HIGH EFFICIENCY, MILLIMETER WAVE DEPLOYABLE REFLECTOR ANTENNAS

M. Klein¹, M. Krause¹, M. Eble¹, A. Madrid¹

¹Boulder Environmental Sciences and Technology

Space based microwave sensors offer unique insights into climate dynamics and the water and energy cycle. The complete water cycle, i.e. precipitation, soil moisture, evaporation, and condensation can be measured by microwave sensors, active or passive. These processes are the drivers behind disruptive weather events, such as flooding, droughts, stronger hurricanes, and heat waves, among others.

The observation and measurement of precipitation (rainfall and snowfall) on a global scale is one of the most crucial variables for our understanding of the Earth’s system. Precipitation provides a direct link between the local cycle of energy and water. However, observations of precipitation are challenging. To provide observations for a wide range of precipitation events, from heavy rain and tropical cyclones, to light precipitation and snow, a wide range of microwave frequencies need to be used. Active sensors, such as the Tropical Rainfall Measuring Mission’s (TRMM) Precipitation Radar (PR) (13.6 GHz), the Dual frequency Precipitation Radar (DPR) of The Global Precipitation Measurement (GPM) mission (13.6 and 35.5 GHz), and the Cloud Profiling Radar (CPR) (94 GHz) operate between 13 and 95 GHz. Passive microwave imagers and sounders contribute to precipitation retrieval significantly and use frequencies up to 200 GHz and higher. Extending radiometers’ frequency coverage can improve precipitation retrieval, as shown by (Bauer, Moreau and Di Michele 2005), (Di Michele and Bauer 2006), and others.

To improve global precipitation mapping, improved spatial, spectral, and temporal resolution of observations are required, (Kidd, et al. 2021). The authors state, “Since the spatial variability of precipitation is on the order for a few kilometers, resolving this variability at 1 km or less would be ideal…” Improved spatial resolution has to be accompanied with a corresponding improvement in temporal resolution, i.e. the revisit time must be shorter. For example, with a 15 km spatial resolution, achieving a correlation coefficient better than 80% between precipitation observed in situ and space based passive microwave sensor retrieval would require sampling at 1.5 hours intervals. That requires ~8 sensors on orbit. To achieve this spatial resolution at 7 GHz, the antenna aperture for a conically scanning passive microwave sensor would need to be ~7 m.
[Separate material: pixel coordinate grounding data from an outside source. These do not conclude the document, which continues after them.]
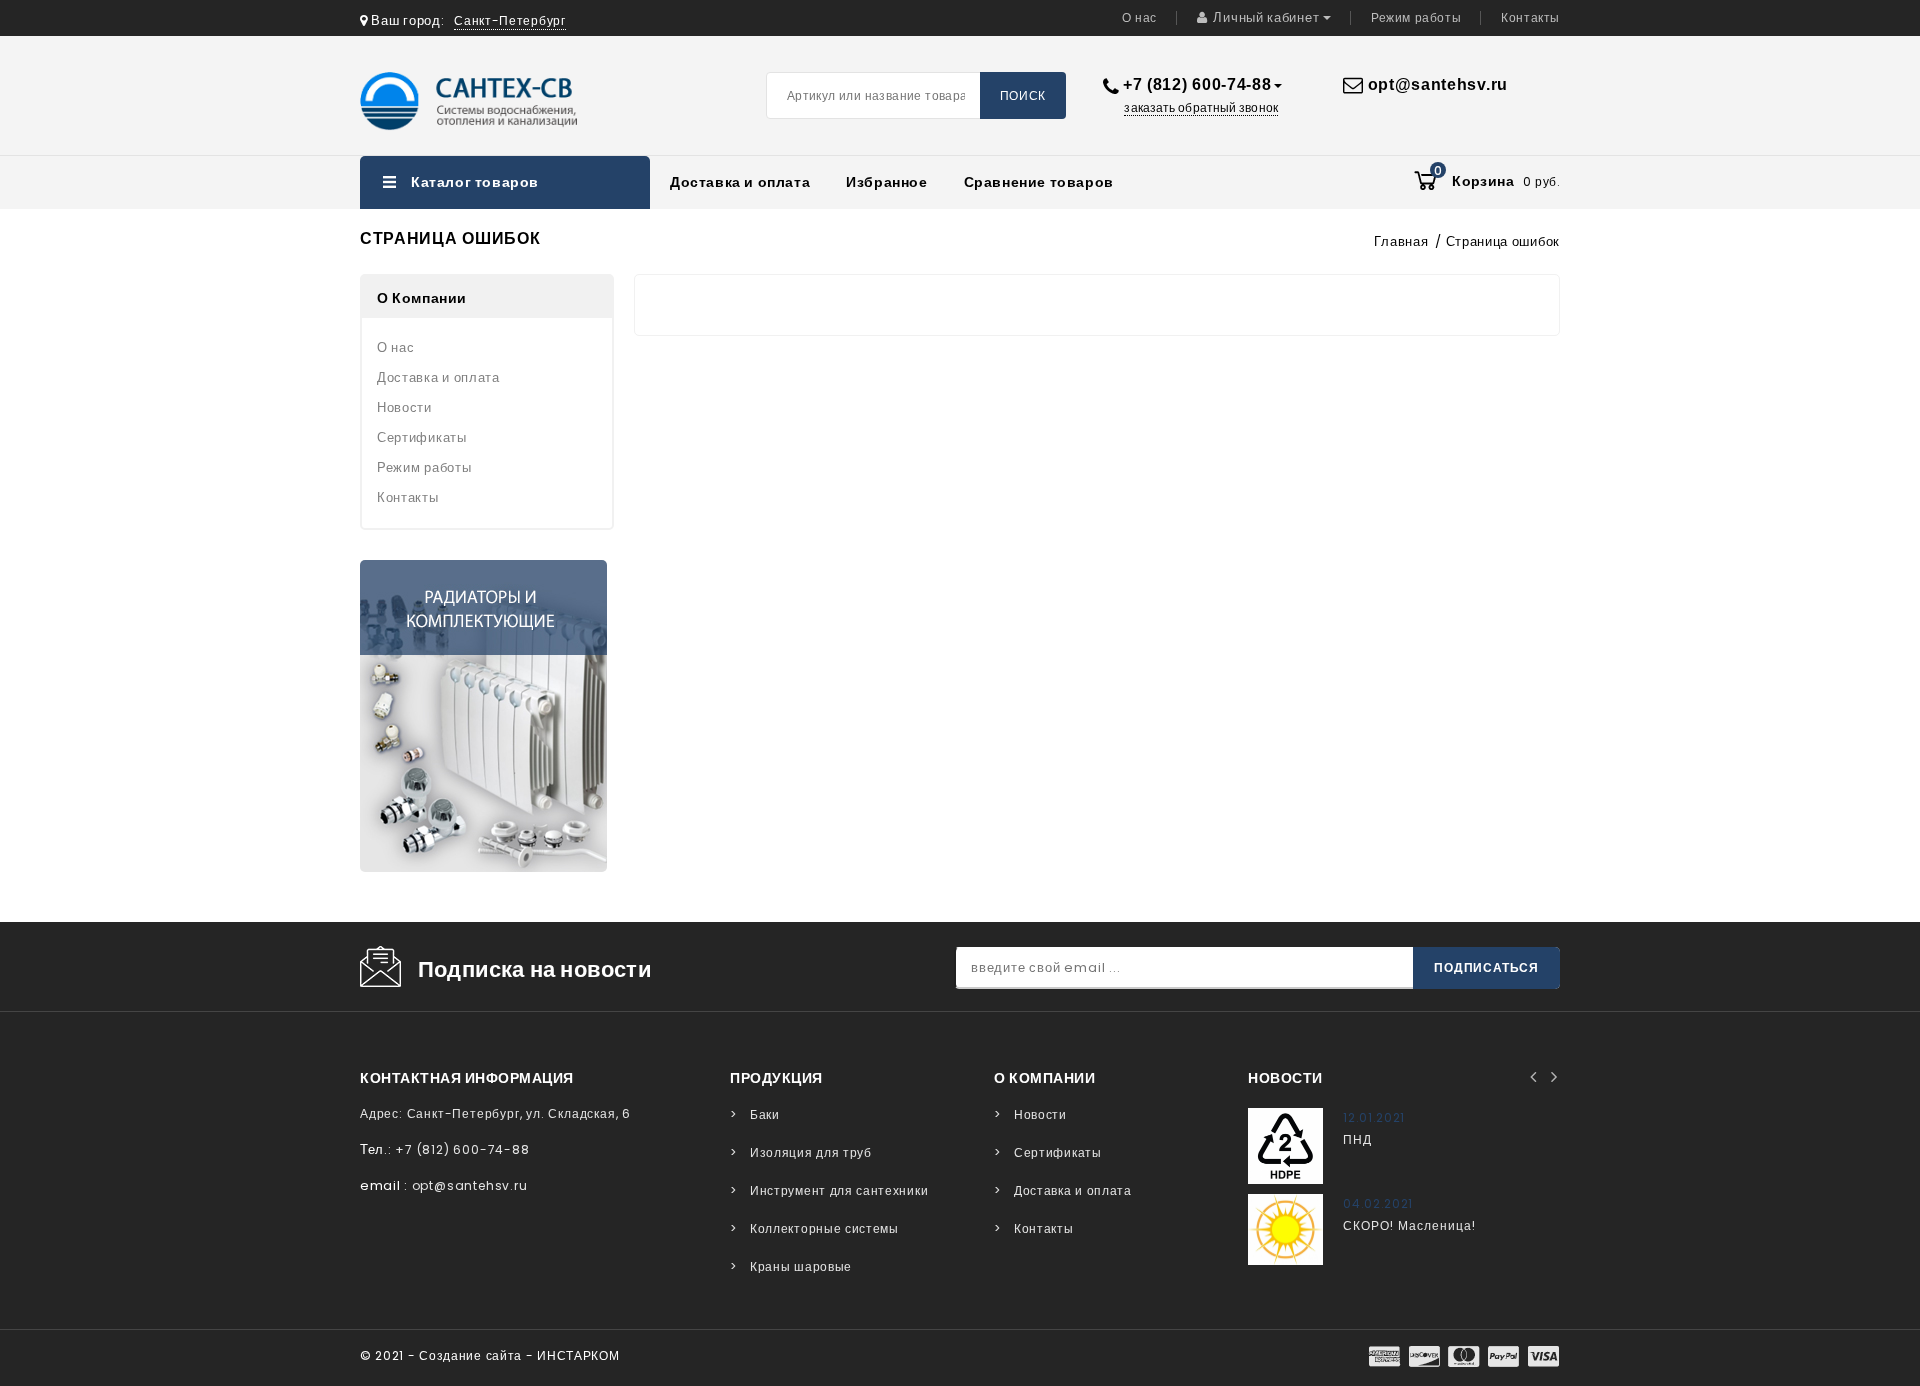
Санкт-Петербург (510, 20)
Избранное (886, 182)
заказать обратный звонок (1200, 108)
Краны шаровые (801, 1266)
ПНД (1357, 1139)
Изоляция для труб (811, 1152)
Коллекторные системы (824, 1228)
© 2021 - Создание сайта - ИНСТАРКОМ (490, 1355)
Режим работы (1416, 17)
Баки (765, 1114)
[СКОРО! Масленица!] (1285, 1229)
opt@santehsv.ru (1438, 84)
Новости (404, 407)
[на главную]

Offset parabolic deployable antennas can enable the economical deployment of such passive or active sensors. The advantage of a parabolic reflector is that it can support a wide range of operational frequencies, e.g., from 1 to 120 GHz. In addition, the offset parabolic reflector is considered electrically the most efficient antenna solution.

Compact deployable reflectors are the solution that enables a new generation of microwave observing systems with improved spatial resolution, while keeping the sensors costs affordable and enabling shorter sensor revisit times.

The talk will describe the state of the art of deployable antenna technology developed by BEST and the solutions that it provides. It will describe the improved range of capabilities that this technology affords to remote sensing systems.

References

Bauer, P., E. Moreau, and S. Di Michele. 2005. “Hydrometeor Retrieval Accuracy Using Microwave Window and Sounding Channel Observations.” Journal of Applied Meteorology 1016-1032.

Di Michele, S., and P. Bauer. 2006. “Passive microwave radiometer channel selection based on cloud and precipitation information content.” Quarterly Journal of the Royal Meteorological Society 132 (617): 1299-1323.

Kidd, C., G. Huffman, V. Maggioni, P. Chambon, and R. Oki. 2021. “The Global Satellite Precipitation Constellation. Current Status and Future Requirements.” Bulletin of the American Meteorological Society. doi:10.1175/BAMS-D-20-0299.1.